The student banking journey has long followed a predictable and limited arc. A teenager heads to college, applies for a loan, and eventually drifts away from the bank that helped fund their education. For many institutions, that’s the entire story: a single, high-stakes transaction, not a relationship.

For many young adults and their families, the journey doesn’t start with a loan offer or end with a cap and gown. Escalating tuition, deepening debt, and piecemeal financial guidance have transformed a rite of passage into a financial labyrinth.

“The entire process of searching, selecting, and affording college is wrought with confusion and anxiety for many families,” says Chris Ebeling, EVP & Head of Student Lending at Citizens. “While this isn’t new, it is likely exacerbated with changes to federal loan programs. Families are seeking advice that they can trust, but a gap exists in trying to put it all together from planning and saving to borrowing and managing repayment.”

Chris Ebeling, EVP & Head of Student Lending at Citizens

That gap – the unclaimed “white space” between planning for college and managing post-graduation finances – is where Citizens sees a fundamentally different opportunity. That’s also because the bank sees its student customer base as a key differentiator.

From transactions to lifecycles

In the traditional student lending model, students aren’t customers; they are borrowers. Citizens identified how that narrow view failed to address students’ broader financial needs.

The bank had already been building toward this vision, through its College Bound Citizens resource and its partnership with College Raptor, to support students throughout their entire lifecycle:

  • Internal content library: College Bound is Citizens’ resource hub focused on guiding practical financial planning for college.
  • The ecosystem play: College Raptor is a platform that helps the younger generation and their families identify financially- and academically-compatible schools. Citizens’ partnership with College Raptor provides credibility and reach, while also generating data insights that inform Citizens’ personalized offerings. It’s a marriage of content, data, and banking utility.

Now, the bank is deepening that strategy with its new Student Hub.

“The opportunity wasn’t about adding more products; it was about connecting what we already offer into a cohesive, advice-led experience that supports families at every stage of the journey,” says Ebeling.

Citizen’s Student Hub: Connecting the missing dots

Citizens’ new Student Hub is a digital experience that merges college discovery tools with financial education and personalized banking. It’s part of a broader strategy to move from transactional lending to long-term financial guidance for younger people.

“It provides a single, connected experience that integrates advice, tools, and financial products to support each stage — whether that’s planning for college, saving, borrowing, or managing money,” Ebeling explains.

More than convenience, it’s about continuity. The Hub weaves together traditionally fragmented experiences, reflecting a broader shift: if the bank can step in earlier and stay longer, it can transform the customer relationship entirely by building trust through consistency rather than campaigns.

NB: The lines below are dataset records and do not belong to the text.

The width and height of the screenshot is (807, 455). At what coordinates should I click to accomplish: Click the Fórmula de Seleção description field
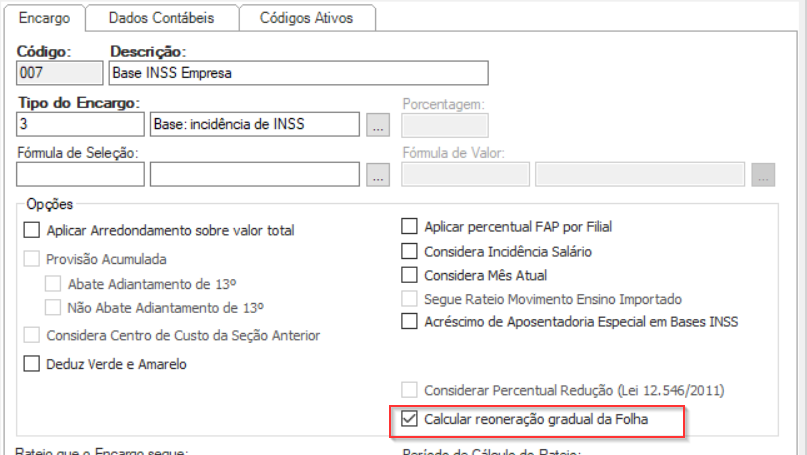[x=254, y=174]
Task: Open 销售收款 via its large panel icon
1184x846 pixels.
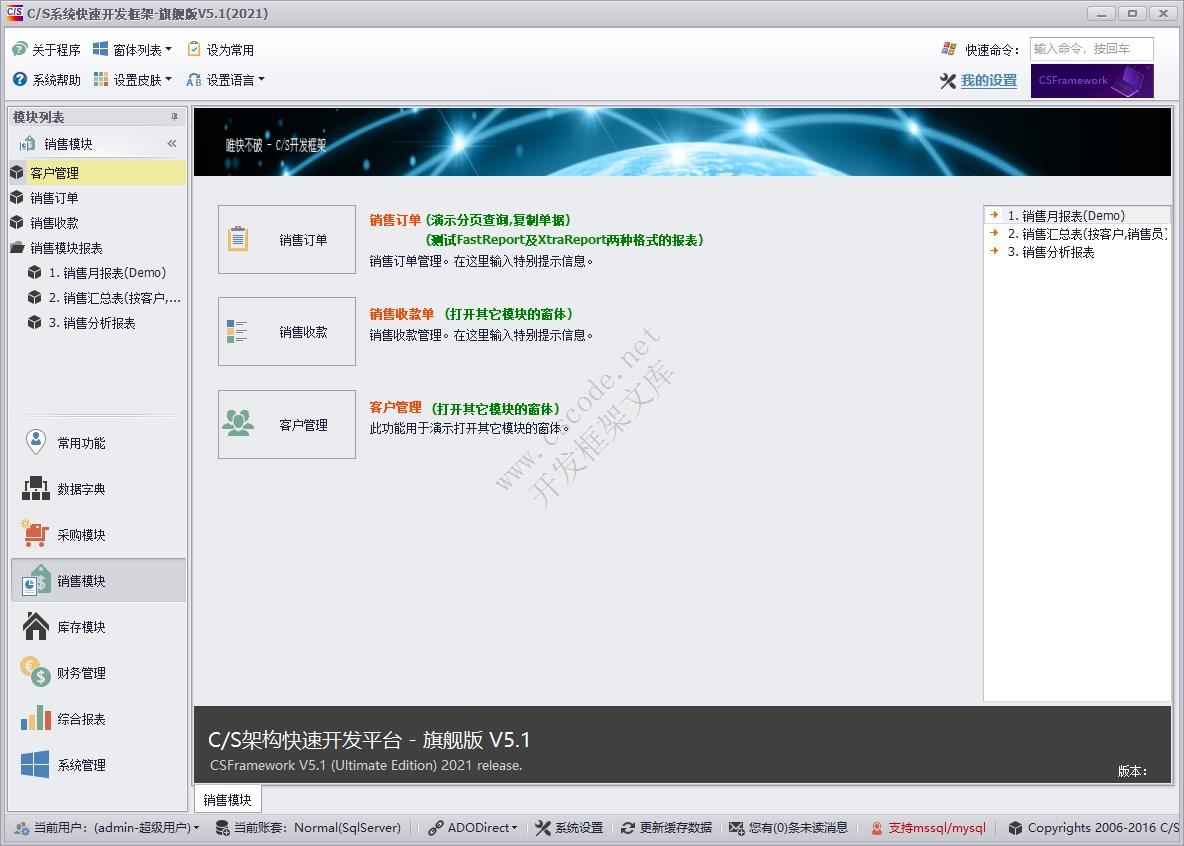Action: 286,331
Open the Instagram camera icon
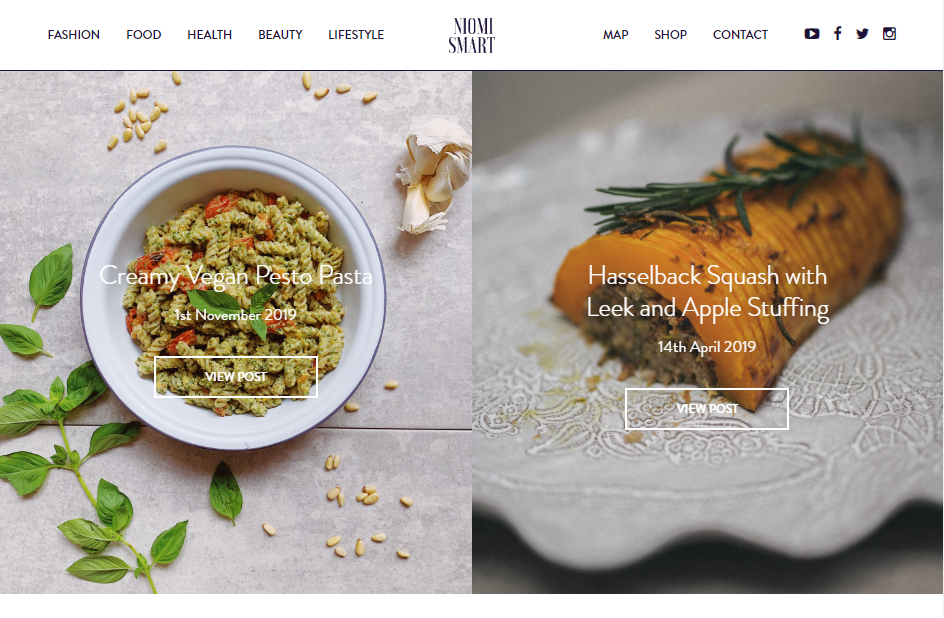 (x=889, y=34)
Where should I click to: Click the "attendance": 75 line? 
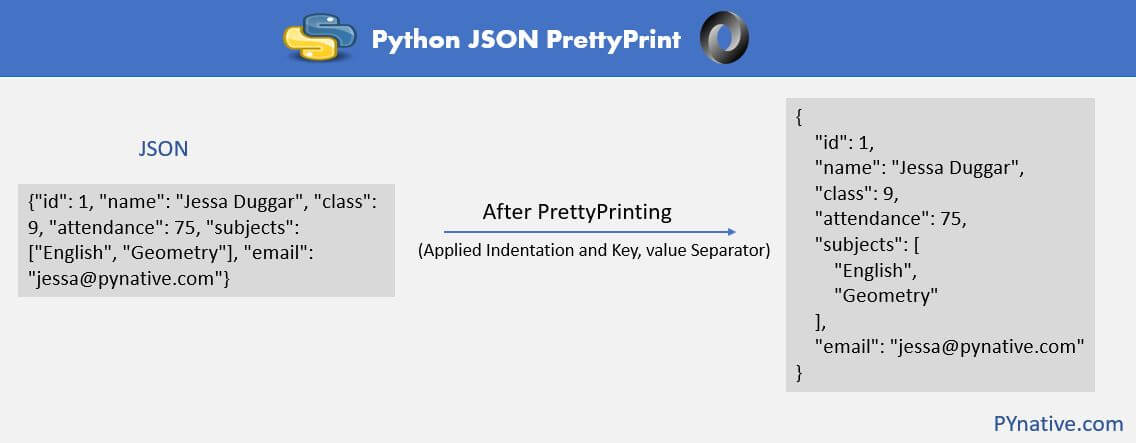[x=890, y=219]
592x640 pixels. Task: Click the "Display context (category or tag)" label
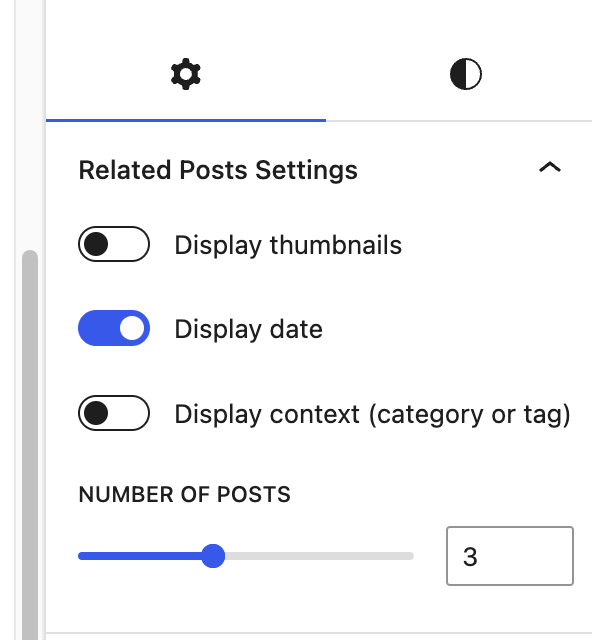pos(372,415)
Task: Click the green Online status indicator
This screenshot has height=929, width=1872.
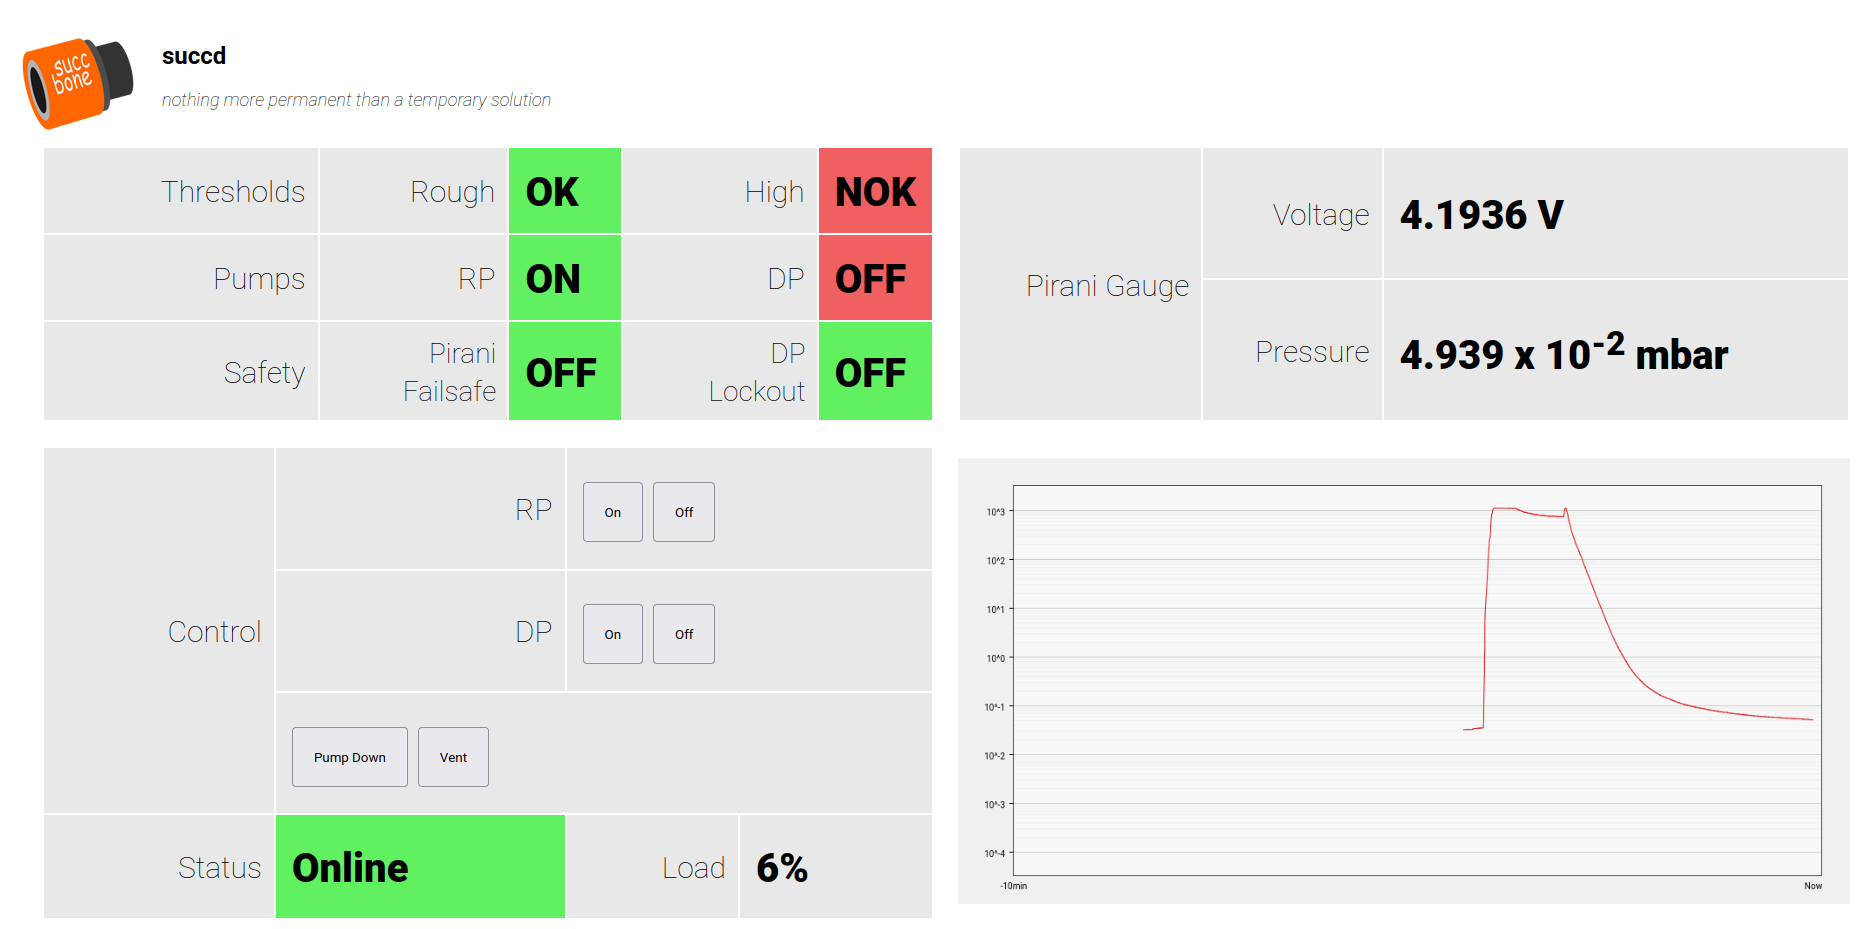Action: coord(420,867)
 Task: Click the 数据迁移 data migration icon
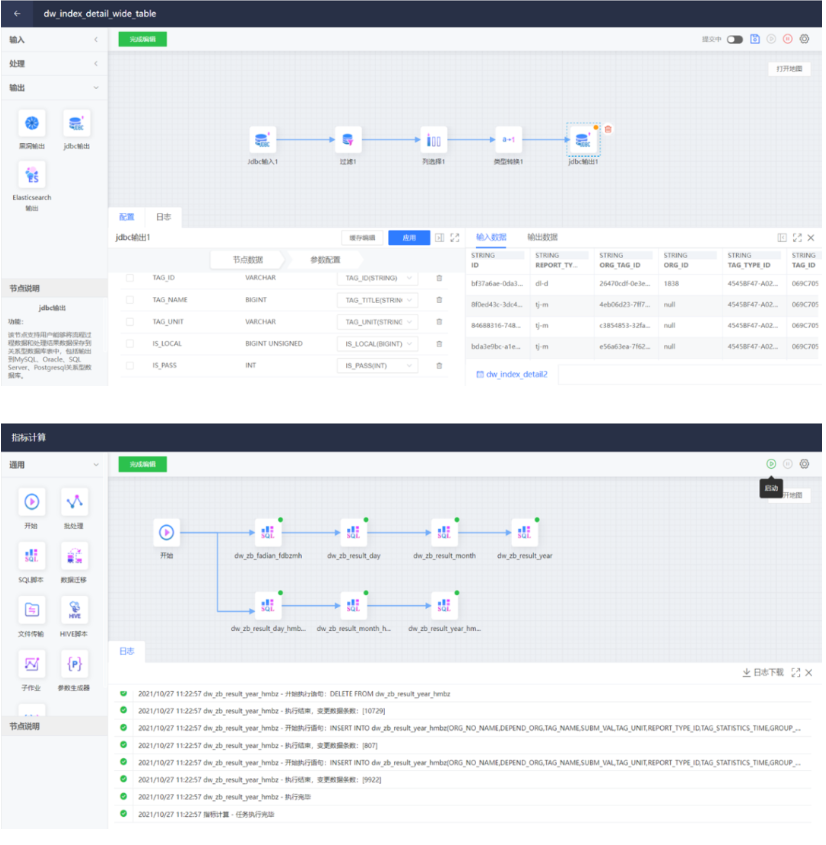(x=75, y=554)
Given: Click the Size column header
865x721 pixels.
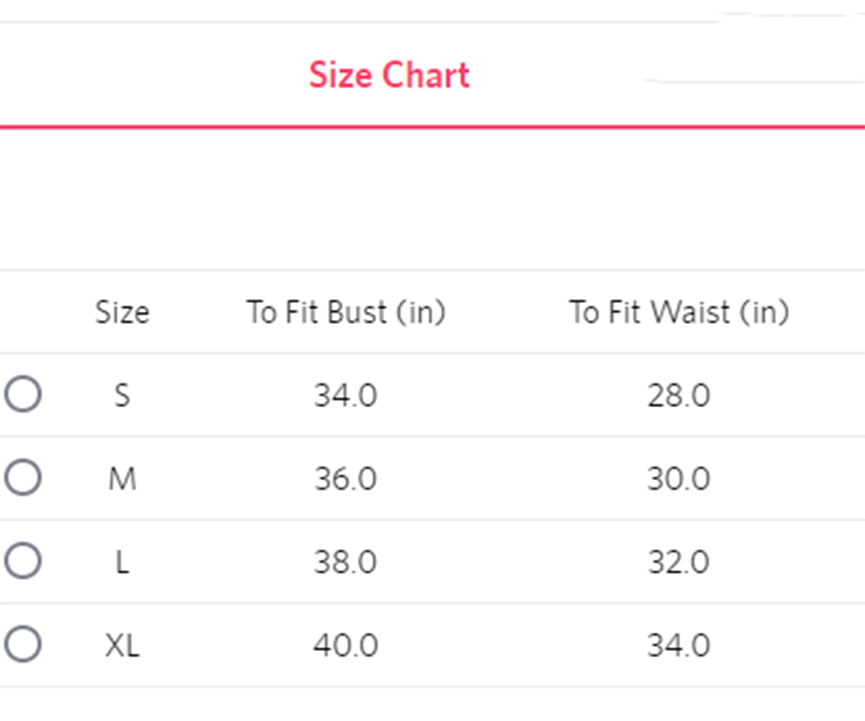Looking at the screenshot, I should coord(122,312).
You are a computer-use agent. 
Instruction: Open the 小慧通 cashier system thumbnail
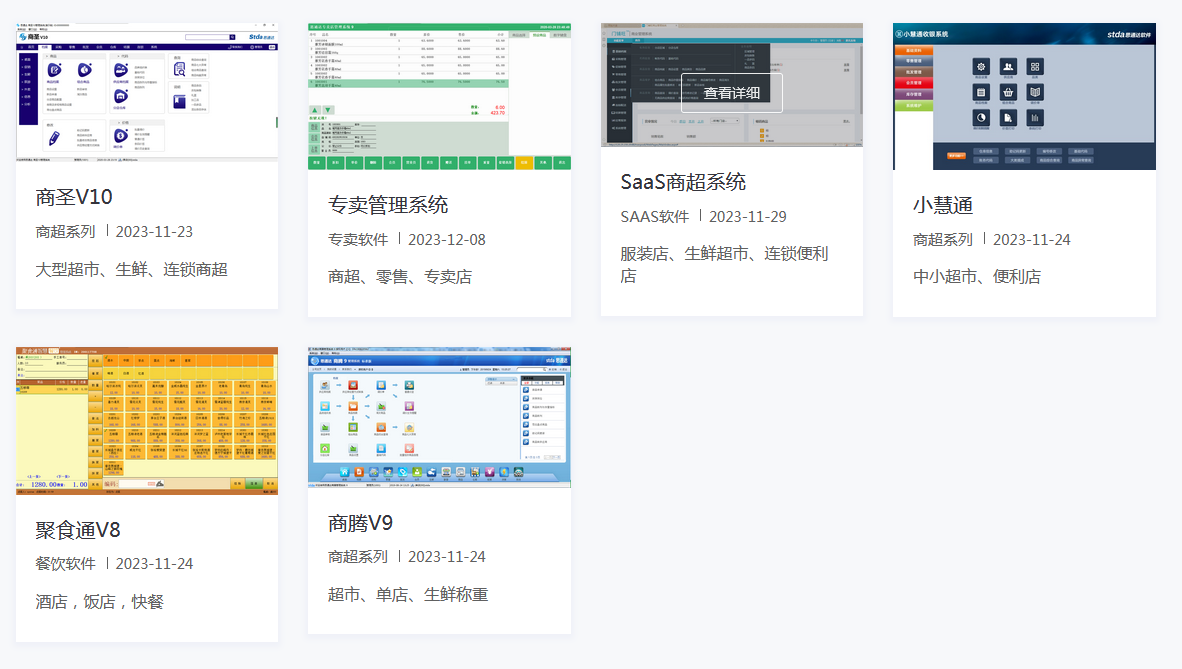tap(1024, 96)
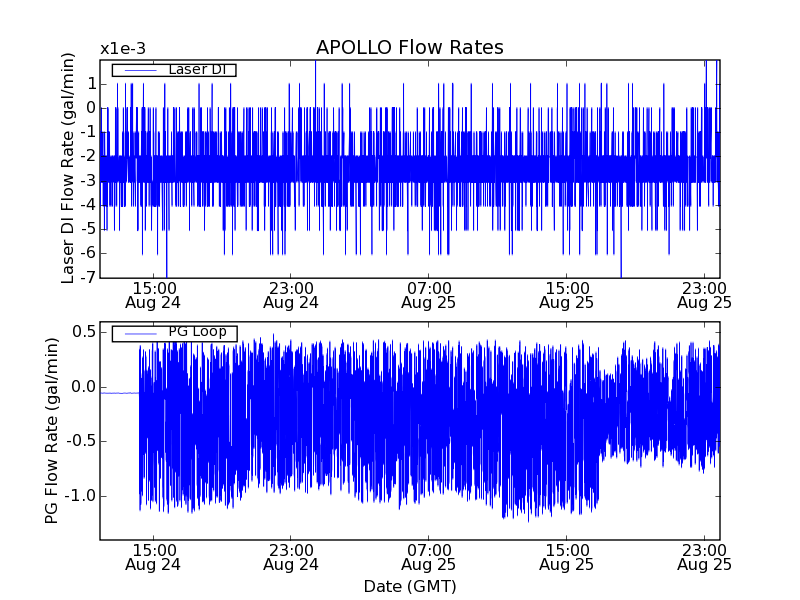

Especially for a generation entering adulthood with complex financial choices, being a guide instead of just a lender of record could open the door to deeper engagement.

“We’ve really shifted from a ‘moment-of-need’ mindset, where the focus was solely on funding college, or providing a deposit account, to a holistic, life-stage engagement strategy that supports students from their first school search through early adulthood,” says Ebeling.

Beyond traditional banks, some fintechs are also reimagining how to show up for Gen Z at pivotal moments in their financial lives. Intuit’s Credit Karma, for example, is reworking its entire product experience – blending intuitive UX, AI-driven personalization, and culturally fluent marketing – to meet young users where their financial story begins.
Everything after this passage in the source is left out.